Leonardo Marras211 settembre 2014 – “L’agricoltura non è una minaccia per il paesaggio della Toscana, ma lo strumento che lo ha modellato. Solo a partire da questa consapevolezza, con il recepimento di osservazioni di sostanza, il nuovo Pit-Piano paesaggistico potrà ritrovare un equilibrio accettabile tra tutela pesistica ed esigenze dei produttori. Viticoltori o altro che siano: non mancano infatti situazioni puntuali che vanno profondamente riviste”.
Così interviene Leonardo Marras, responsabile Attività produttive e Agricoltura della Segreteria regionale del PD della Toscana e presidente della Provincia di Grosseto, sul Pit.
 
“L’approccio accademico del Piano – continua Marras -, d’altra parte, ha messo in evidenza un pregiudizio culturale che si è tradotto nella logica dei divieti a discapito di quella degli incentivi, relegando in secondo piano le politiche per l’agricoltura. Rovesciando il punto di vista, potremmo semplificare dicendo che il vero strumento di tutela del paesaggio agricolo toscano, è senz’ombra di dubbio il Piano di sviluppo rurale (Psr). Naturalmente le cose sono un po’ più complicate, per cui Pit e Psr sono due facce di una stessa medaglia. Anche se, a proposito di complicazioni, una delle promesse mancate del Pit è certamente quella della semplificazione procedimentale e della riduzione dei tempi di autorizzazione. Il Piano paesaggistico, infatti, sarà immediatamente prevalente sulle previsioni dei Piani territoriali e urbanistici, obbligando i Comuni a trasmettere sia al Ministero che alla Regione i propri Piani strutturali e Regolamenti urbanistici (sia all’adozione che dopo l’approvazione delle controdeduzioni) per sancirne la coerenza con il Pit. Dilatando oltremodo i tempi già lunghi e complessi di approvazione degli strumenti urbanistici, vista l’attuale inadeguatezza delle Soprintendenze a fronteggiare le nuove competenze.

- - -

» CONSEGNA 1: Traduci in inglese questa frase del testo sul Piano paesaggistico toscano: "Naturalmente le cose sono un po’ più complicate, per cui Pit e Psr sono due facce di una stessa medaglia."
» CONSEGNA 2: Riproduci senza modifiche il tratto del testo sul Piano paesaggistico toscano che va da "Leonardo Marras211 settembre" fino a "Grosseto, sul Pit.".
» CONSEGNA 3: Scrivi il seguito del testo sul Piano paesaggistico toscano, riprendendo subito dopo la sua ultima frase.
L'elenco riportato qui sotto proviene da una fonte diversa.

» DATI FORNITI:
- - -

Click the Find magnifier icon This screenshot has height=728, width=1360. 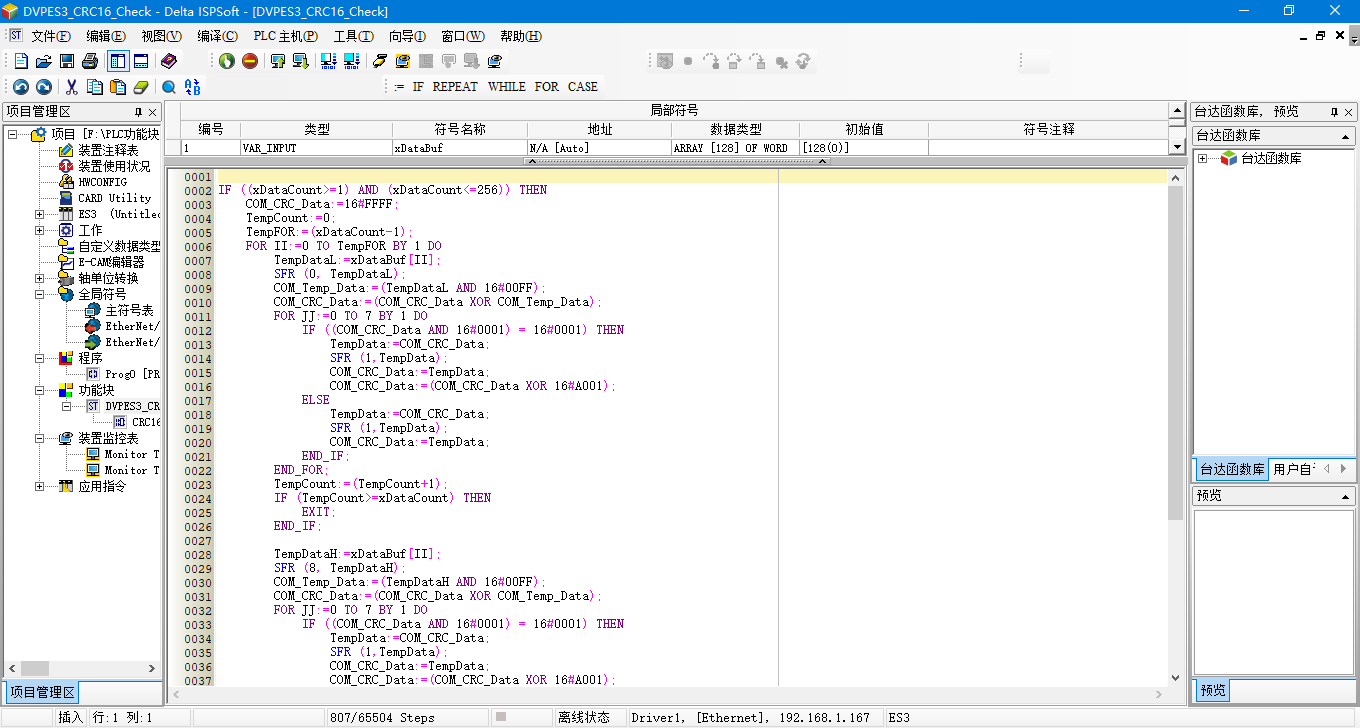click(x=168, y=87)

- - -

» SVOLGIMENTO 1: Of course, things are a little more complicated, so the Pit and the Psr are two sides of the same coin.

» SVOLGIMENTO 2:
Leonardo Marras211 settembre 2014 – “L’agricoltura non è una minaccia per il paesaggio della Toscana, ma lo strumento che lo ha modellato. Solo a partire da questa consapevolezza, con il recepimento di osservazioni di sostanza, il nuovo Pit-Piano paesaggistico potrà ritrovare un equilibrio accettabile tra tutela pesistica ed esigenze dei produttori. Viticoltori o altro che siano: non mancano infatti situazioni puntuali che vanno profondamente riviste”.
Così interviene Leonardo Marras, responsabile Attività produttive e Agricoltura della Segreteria regionale del PD della Toscana e presidente della Provincia di Grosseto, sul Pit.

» SVOLGIMENTO 3:
Come se non bastasse, il Pit-Piano paesaggistico reintroduce un’ulteriore Conferenza di servizi per i Piani attuativi che investono beni paesaggistici.
Infine, ma non ultima per importanza, l’Autorizzazione paesaggistica per i beni che ricadono in zona di vincolo (sia diretto che indiretto) prevede due pareri sullo stesso vincolo da parte della competente Commissione comunale e del Soprintendente, rimanendo atto autonomo e presupposto per ottenere il successivo permesso di realizzare (o Scia, ecc) l’intervento urbanistico-edilizio. Mentre si estende il vincolo ex Galasso a tutti i corsi d’acqua, a fronte di limitarlo a quelli pubblici, complicando oltremodo le pratiche agricole e moltiplicando i procedimenti.
Insomma, detta così” conclude Marras “appare un Leviatano burocratico amministrativo che rischia di aggravare enormemente il carico degli adempimenti a carico di imprese e Autonomie locali. È troppo importante quindi affrontare questa fase con grande concretezza sapendo di trovare la Regione disponibile a cambiare e a dotarsi di uno strumento davvero utile per tutela e sviluppo.
Per tutti questi motivi è bene che tutti presentino le proprie osservazioni al Pit, nella convinzione che la Regione le vaglierà restituendo un atto molto più chiaro e snello, capace di proteggere e tutelare ma anche di garantire lo sviluppo di tutta la Toscana”.